==== Input data
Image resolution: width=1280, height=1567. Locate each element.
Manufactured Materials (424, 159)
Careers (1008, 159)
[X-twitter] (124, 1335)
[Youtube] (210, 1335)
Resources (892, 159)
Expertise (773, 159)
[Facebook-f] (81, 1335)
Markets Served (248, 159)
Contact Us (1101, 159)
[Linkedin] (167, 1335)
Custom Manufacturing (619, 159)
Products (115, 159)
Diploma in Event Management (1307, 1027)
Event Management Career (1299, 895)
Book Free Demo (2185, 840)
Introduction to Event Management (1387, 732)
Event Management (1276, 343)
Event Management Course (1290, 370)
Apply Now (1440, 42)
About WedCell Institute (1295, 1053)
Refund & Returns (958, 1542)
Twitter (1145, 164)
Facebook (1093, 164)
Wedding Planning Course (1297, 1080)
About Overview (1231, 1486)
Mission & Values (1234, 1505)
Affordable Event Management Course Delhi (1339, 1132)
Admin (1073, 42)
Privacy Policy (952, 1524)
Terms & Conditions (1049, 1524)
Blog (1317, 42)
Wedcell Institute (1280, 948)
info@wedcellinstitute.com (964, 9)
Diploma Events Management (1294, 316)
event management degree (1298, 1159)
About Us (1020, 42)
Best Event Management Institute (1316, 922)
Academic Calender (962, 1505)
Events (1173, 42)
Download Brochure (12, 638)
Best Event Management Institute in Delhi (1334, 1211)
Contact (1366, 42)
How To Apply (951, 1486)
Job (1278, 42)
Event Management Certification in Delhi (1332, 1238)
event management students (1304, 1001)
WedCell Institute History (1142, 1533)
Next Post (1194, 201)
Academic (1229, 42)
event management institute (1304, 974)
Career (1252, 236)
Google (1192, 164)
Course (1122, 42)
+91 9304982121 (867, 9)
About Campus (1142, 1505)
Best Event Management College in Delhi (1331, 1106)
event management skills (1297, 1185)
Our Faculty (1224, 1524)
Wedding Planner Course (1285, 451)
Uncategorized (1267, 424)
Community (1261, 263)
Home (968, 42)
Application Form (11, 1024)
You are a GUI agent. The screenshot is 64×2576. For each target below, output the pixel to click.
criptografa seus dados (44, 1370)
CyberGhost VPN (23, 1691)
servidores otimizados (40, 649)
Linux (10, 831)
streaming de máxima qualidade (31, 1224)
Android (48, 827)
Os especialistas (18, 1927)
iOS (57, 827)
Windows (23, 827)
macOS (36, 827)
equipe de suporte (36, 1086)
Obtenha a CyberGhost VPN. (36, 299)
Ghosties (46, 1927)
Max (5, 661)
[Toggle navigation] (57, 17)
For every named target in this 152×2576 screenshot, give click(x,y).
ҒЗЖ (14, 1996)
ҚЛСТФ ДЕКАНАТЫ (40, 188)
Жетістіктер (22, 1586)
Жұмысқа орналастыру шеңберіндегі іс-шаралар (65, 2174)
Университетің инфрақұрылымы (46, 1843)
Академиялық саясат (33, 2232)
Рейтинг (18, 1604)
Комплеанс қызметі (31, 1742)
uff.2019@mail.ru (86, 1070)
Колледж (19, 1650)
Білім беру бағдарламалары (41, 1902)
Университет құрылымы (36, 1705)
========
**Work request:** The records above are to be copied out exactly, line for line.

**Exercise solution:**
Image resolution: width=1280, height=1567. Locate each element.
Manufactured Materials (424, 159)
Careers (1008, 159)
[X-twitter] (124, 1335)
[Youtube] (210, 1335)
Resources (892, 159)
Expertise (773, 159)
[Facebook-f] (81, 1335)
Markets Served (248, 159)
Contact Us (1101, 159)
[Linkedin] (167, 1335)
Custom Manufacturing (619, 159)
Products (115, 159)
Diploma in Event Management (1307, 1027)
Event Management Career (1299, 895)
Book Free Demo (2185, 840)
Introduction to Event Management (1387, 732)
Event Management (1276, 343)
Event Management Course (1290, 370)
Apply Now (1440, 42)
About WedCell Institute (1295, 1053)
Refund & Returns (958, 1542)
Twitter (1145, 164)
Facebook (1093, 164)
Wedding Planning Course (1297, 1080)
About Overview (1231, 1486)
Mission & Values (1234, 1505)
Affordable Event Management Course Delhi (1339, 1132)
Admin (1073, 42)
Privacy Policy (952, 1524)
Terms & Conditions (1049, 1524)
Blog (1317, 42)
Wedcell Institute (1280, 948)
info@wedcellinstitute.com (964, 9)
Diploma Events Management (1294, 316)
event management degree (1298, 1159)
About Us (1020, 42)
Best Event Management Institute (1316, 922)
Academic Calender (962, 1505)
Events (1173, 42)
Download Brochure (12, 638)
Best Event Management Institute in Delhi (1334, 1211)
Contact (1366, 42)
How To Apply (951, 1486)
Job (1278, 42)
Event Management Certification in Delhi (1332, 1238)
event management students (1304, 1001)
WedCell Institute History (1142, 1533)
Next Post (1194, 201)
Academic (1229, 42)
event management institute (1304, 974)
Career (1252, 236)
Google (1192, 164)
Course (1122, 42)
+91 9304982121 (867, 9)
About Campus (1142, 1505)
Best Event Management College in Delhi (1331, 1106)
event management skills (1297, 1185)
Our Faculty (1224, 1524)
Wedding Planner Course (1285, 451)
Uncategorized (1267, 424)
Community (1261, 263)
Home (968, 42)
Application Form (11, 1024)
You are a GUI agent. The screenshot is 64×2576. For each target below, output the pixel to click.
criptografa seus dados (44, 1370)
CyberGhost VPN (23, 1691)
servidores otimizados (40, 649)
Linux (10, 831)
streaming de máxima qualidade (31, 1224)
Android (48, 827)
Os especialistas (18, 1927)
iOS (57, 827)
Windows (23, 827)
macOS (36, 827)
equipe de suporte (36, 1086)
Obtenha a CyberGhost VPN. (36, 299)
Ghosties (46, 1927)
Max (5, 661)
[Toggle navigation] (57, 17)
For every named target in this 152×2576 screenshot, give click(x,y).
ҒЗЖ (14, 1996)
ҚЛСТФ ДЕКАНАТЫ (40, 188)
Жетістіктер (22, 1586)
Жұмысқа орналастыру шеңберіндегі іс-шаралар (65, 2174)
Университетің инфрақұрылымы (46, 1843)
Академиялық саясат (33, 2232)
Рейтинг (18, 1604)
Комплеанс қызметі (31, 1742)
uff.2019@mail.ru (86, 1070)
Колледж (19, 1650)
Білім беру бағдарламалары (41, 1902)
Университет құрылымы (36, 1705)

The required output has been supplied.